April 28th, 2008 at 9:54 am
My Sciencebase.com site has around 3000 subscribers, this figure can drop down and bounce back sometimes as low as 2000 day by day. This is nothing to do with people “unsubscribing” (who does that?) and is everything to do with the different feed clients and how they report to feedburner and how feedburner responds and counts their pings. I’ve written about the Feedburner myth previously.
db
April 30th, 2008 at 9:07 am
I have to agree David. I don’t think people are unsubscribing, but instead there are various readers out there that aren’t reporting their stats properly. I don’t think it’s so much of a FeedBurner problem as it is a Netvibes problem — they seem to either report a very high number of readers, or none at all.
Strangely, none of the other readers seem to have such serious problems with subscriber reporting as Netvibes. Hopefully they’ll get it sorted out.
April 30th, 2008 at 9:18 am
After a troubling couple of days, Sciencebase seems to have bounced back to the 3000-mark. Incidentally, one of the worst culprits previously was not Netvibes but Google for failing to report pings properly. Of course, anyone who users a hard-software application like Snarfer, but only does so at weekends on a home PC, say, will only report on those days. It seems that aspect of Feedburner reporting is the underlying cause of bouncing subscriber numbers for most sites.
db
May 5th, 2008 at 1:59 pm
That’s an interesting point David, that hadn’t really occurred to me. I suppose if the application is not fetching the feed (i.e. you don’t open a client-side RSS fetching app all the time) it will only report when it’s going to fetch the feed.
Also interesting that Google was posing a problem for you. I hadn’t had any problems with Google, but Netvies is consistently problematic. In the past few days however, this site has moved above the 400-subscriber mark again. It would seem things are (for now) resolved.
May 6th, 2008 at 12:25 am
Yeah, there were a couple of major Google reader outages, maybe six months ago, or thereabouts, they were widely discussed at the time, I did see big dives at that time, but bounced back within 3-4 days.
Meanwhile, my Sunday figure was much higher than usual, so I’m anticipating a hike up to around 3100 when I see the count for yesterday.
db
May 13th, 2008 at 11:03 am
Interesting to know David. Thanks for the update.

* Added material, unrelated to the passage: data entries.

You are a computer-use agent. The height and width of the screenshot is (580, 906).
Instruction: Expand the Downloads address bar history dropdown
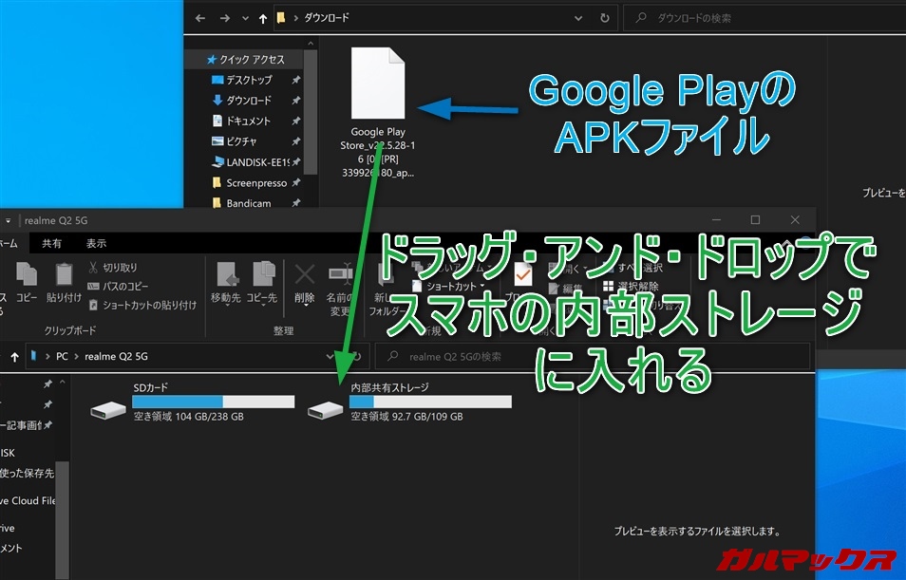[x=578, y=17]
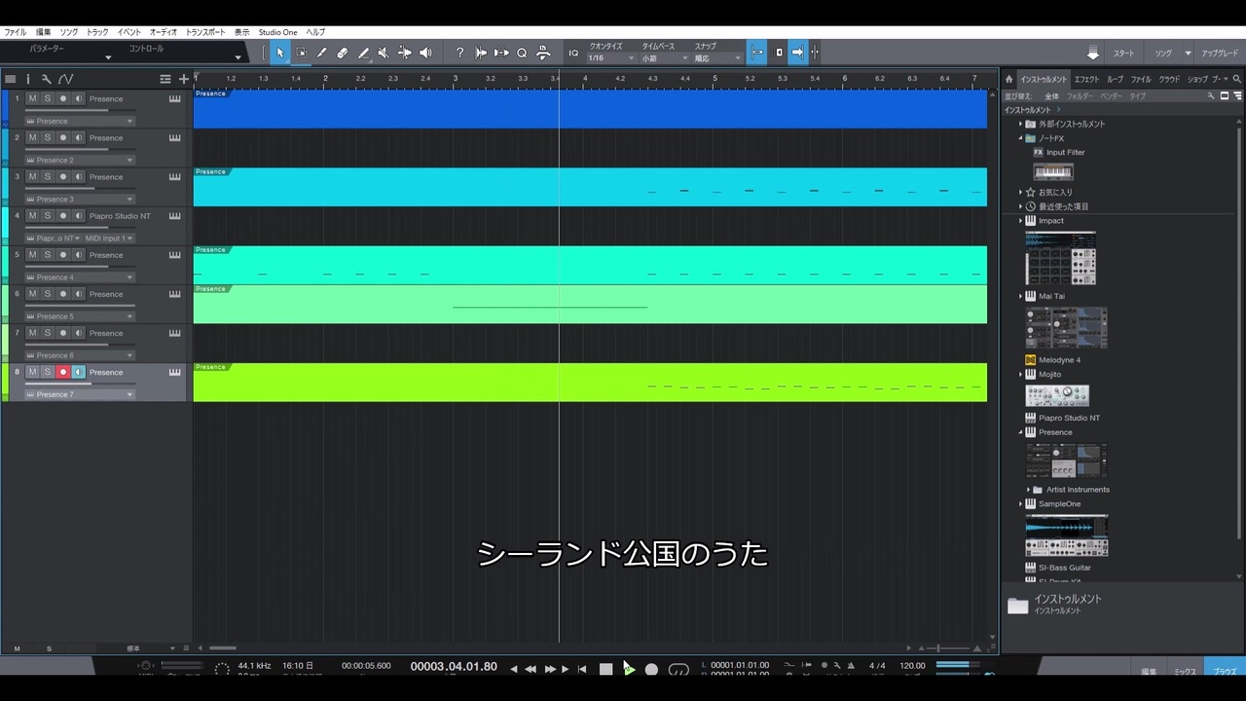Mute track 1 Presence
Screen dimensions: 1246x701
pos(32,98)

May 13th, 2008 at 12:51 pm
Currently, 3045. But, I also hear from others that there sites have increased in similar proportion so there may have been an update to the counting algo at Feedburner.

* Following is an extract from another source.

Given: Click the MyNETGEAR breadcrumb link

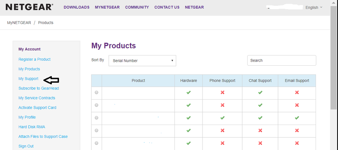Looking at the screenshot, I should 19,23.
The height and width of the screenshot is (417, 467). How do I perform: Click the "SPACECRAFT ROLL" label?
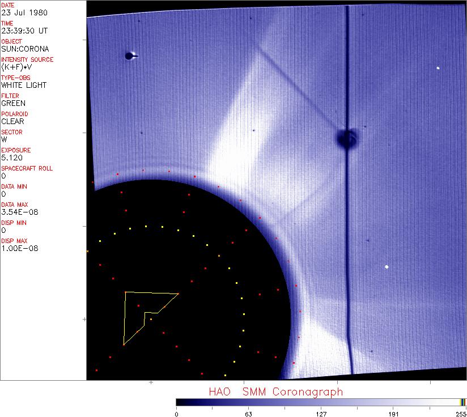pyautogui.click(x=27, y=168)
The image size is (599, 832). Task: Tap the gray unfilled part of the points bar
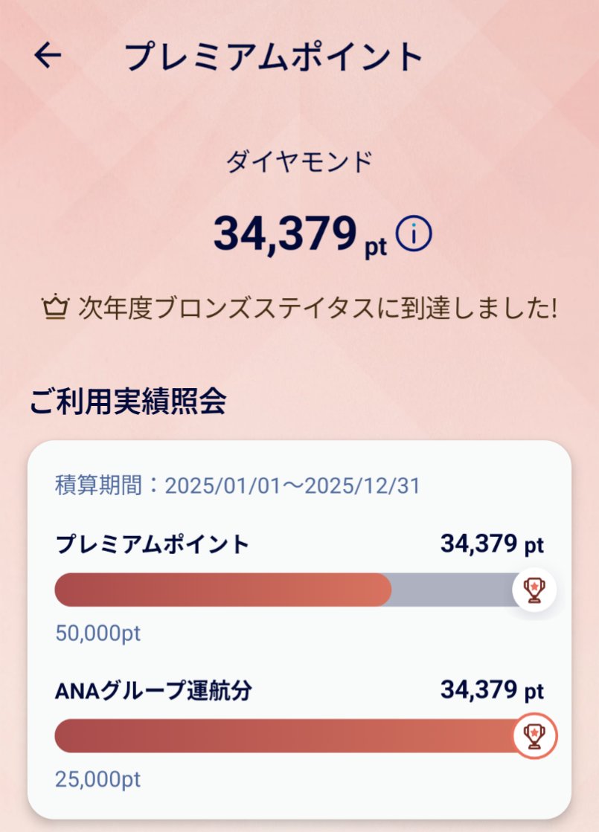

Another point that’s been raised elsewhere is that subscriber numbers can rise even when one isn’t actually posting to a blog, it makes one wonder how many of those 3045 are actually subscribing to read or are just readers who came once and have never been back
db
May 14th, 2008 at 5:35 pm
If I compare my subscriber stats with my click through stats, I can definitely see that while I may have several hundred subscribers, the most who will actually click through to a post is around 40. That’s a good indication that what you’ve said about the ‘one-time subscribers’ actually being the case.
I also took a look back through my historical FeedBurner stats, and noticed that for around a week (about a year ago) I had 1500 subscribers. This number was obviously inaccurate.
Fortunately, things seem to be back to (relatively) normal, with my subscriber count being between 400 and 450.
May 31st, 2008 at 3:21 pm
[...] you probably know, FeedBurner feed stats aren’t extremely reliable. FeedBurner tries to separate what is a subscription from what is a bot or a browser, [...]
July 13th, 2008 at 8:48 am
There are some bugs with feeburner. Especially in Firefox.